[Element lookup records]
--- --- ---

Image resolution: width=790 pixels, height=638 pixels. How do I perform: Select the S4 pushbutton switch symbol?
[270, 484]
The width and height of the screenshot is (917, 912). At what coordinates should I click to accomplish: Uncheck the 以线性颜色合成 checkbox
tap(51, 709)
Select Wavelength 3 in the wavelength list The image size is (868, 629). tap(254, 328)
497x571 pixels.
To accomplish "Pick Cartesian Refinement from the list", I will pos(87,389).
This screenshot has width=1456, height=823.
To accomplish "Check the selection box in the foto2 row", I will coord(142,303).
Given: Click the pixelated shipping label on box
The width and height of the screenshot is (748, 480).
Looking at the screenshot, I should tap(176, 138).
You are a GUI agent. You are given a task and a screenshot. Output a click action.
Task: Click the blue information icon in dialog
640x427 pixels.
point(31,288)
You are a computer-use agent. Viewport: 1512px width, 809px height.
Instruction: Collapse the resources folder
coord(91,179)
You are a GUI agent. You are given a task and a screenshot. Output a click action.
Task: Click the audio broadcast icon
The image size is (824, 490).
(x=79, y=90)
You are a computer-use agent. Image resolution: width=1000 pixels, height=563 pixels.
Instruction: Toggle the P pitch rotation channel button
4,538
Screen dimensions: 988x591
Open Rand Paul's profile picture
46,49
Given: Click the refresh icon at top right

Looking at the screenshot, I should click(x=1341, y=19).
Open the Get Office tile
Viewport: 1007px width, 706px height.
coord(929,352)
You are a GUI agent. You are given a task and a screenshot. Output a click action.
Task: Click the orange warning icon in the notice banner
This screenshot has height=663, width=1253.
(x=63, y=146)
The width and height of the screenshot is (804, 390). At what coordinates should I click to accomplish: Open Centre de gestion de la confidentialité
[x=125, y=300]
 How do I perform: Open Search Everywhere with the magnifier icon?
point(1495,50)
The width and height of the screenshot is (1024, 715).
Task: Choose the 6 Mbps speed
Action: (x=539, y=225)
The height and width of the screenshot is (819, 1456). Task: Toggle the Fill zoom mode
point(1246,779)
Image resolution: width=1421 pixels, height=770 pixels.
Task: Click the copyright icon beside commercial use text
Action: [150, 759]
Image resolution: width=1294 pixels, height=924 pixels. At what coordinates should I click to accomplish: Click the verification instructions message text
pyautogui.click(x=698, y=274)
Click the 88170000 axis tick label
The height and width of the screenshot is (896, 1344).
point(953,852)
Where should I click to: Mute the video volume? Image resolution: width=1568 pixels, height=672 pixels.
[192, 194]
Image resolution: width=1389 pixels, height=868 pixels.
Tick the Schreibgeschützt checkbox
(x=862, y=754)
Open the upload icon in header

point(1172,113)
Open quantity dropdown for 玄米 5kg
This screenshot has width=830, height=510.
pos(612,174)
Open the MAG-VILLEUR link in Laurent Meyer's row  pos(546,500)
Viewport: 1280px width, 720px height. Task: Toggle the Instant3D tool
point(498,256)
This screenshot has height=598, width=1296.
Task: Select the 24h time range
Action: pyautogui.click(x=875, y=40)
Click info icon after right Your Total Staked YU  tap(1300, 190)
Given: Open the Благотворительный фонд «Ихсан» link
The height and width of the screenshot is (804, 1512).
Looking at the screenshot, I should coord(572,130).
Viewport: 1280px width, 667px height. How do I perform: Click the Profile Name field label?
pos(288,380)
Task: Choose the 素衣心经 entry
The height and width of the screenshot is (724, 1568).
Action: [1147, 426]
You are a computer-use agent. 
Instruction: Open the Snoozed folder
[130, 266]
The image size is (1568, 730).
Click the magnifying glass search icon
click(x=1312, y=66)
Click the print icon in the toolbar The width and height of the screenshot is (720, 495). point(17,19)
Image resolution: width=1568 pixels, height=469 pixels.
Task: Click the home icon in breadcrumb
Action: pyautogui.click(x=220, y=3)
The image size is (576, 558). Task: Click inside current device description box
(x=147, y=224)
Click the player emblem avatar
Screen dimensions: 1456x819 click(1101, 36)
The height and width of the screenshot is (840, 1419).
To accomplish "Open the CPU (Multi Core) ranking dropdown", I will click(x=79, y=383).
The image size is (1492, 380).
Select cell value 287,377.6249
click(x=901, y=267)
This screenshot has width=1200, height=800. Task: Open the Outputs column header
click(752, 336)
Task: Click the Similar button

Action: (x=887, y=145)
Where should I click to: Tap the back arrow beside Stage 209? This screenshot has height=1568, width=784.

--- --- ---

Copy out the data word for word, starting with the line that contains "This screenshot has width=1456, height=823." and going on through the line that contains "coord(91,179)", with both of those lines included.

Exercise response:
This screenshot has width=1456, height=823.
To accomplish "Check the selection box in the foto2 row", I will coord(142,303).
Given: Click the pixelated shipping label on box
The width and height of the screenshot is (748, 480).
Looking at the screenshot, I should tap(176, 138).
You are a GUI agent. You are given a task and a screenshot. Output a click action.
Task: Click the blue information icon in dialog
640x427 pixels.
point(31,288)
You are a computer-use agent. Viewport: 1512px width, 809px height.
Instruction: Collapse the resources folder
coord(91,179)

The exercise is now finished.